Spectra Festival returns to Aberdeen next week with the added bonus of a new musical programme.
The award-winning Festival of Light was a massive hit last year and will light up the Granite City again from Thursday, February 8 until Sunday, February 11.
This year SPECTRA has the added ingredient of an exciting musical festival running in conjunction.
Expect inspirational audio-visual shows with top electronic artists such as Hidden Orchestra, Plaid, Tonik Ensemble and Mt. Wolf spread over various venues.
Formed in Edinburgh, Hidden Orchestra is the solo studio project of multi-instrumentalist Joe Acheson.
His unique blend of field recordings such as bird sounds melded with beats and electronica is ideal for a festival so closely bonded with the creative possibilities in nature.
Acheson, who released recent album Dawn Chorus last year, said: “That record featured a lot more field recordings – each track was set to a different dawn chorus recording from my travels around Europe. There was more extensive use of sounds being treated as samples.
“I’ve always messed around with rhythms recorded from birds or machinery.”
When performing live, Acheson is joined by drummers Jamie Graham and Tim Lane as well as Poppy Ackroyd on violin and piano.
He said: “It’s amazing to perform the music live with my band.
“It is music I originally wrote for myself, so it’s always an incredible feeling to find other people responding to it.
“When possible I like to perform a track live before it’s actually finished, as the audience response, and even just the way you feel while performing it, can tell you a lot about what is and isn’t working.
“Playing live is a really different experience to the recording process in the studio.
“Live, the music comes across differently too – loud, energetic and immersive, rather than calculated, melancholy and meticulously-edited.”

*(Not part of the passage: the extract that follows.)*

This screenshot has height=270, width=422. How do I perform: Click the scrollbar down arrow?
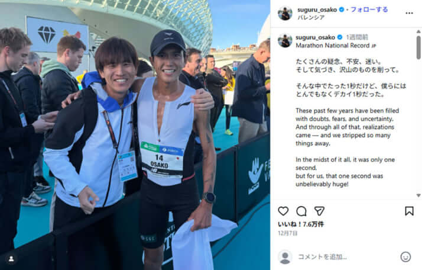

A stunning line-up will also see a number of ground-breaking acts from Iceland perform.
Iceland has a vibrant musical scene in both underground post-rock and electronica.
Icelandic electronic rock band Mammut who will play The Assembly on Saturday (9pm to 9.45pm).
Other acts from Iceland performing at Spectra are Sykur (The Assembly, Sunday 8pm to 8.45pm), free jazz act ADHD (The Assembly, Thursday 9pm to 9.45pm) and Tonik Ensemble (The Tunnels, Friday 8pm to 8.45pm).
Tonik Ensemble is the musical project of Anton Kaldal Ágústsson that fuses electronica and organic live instruments.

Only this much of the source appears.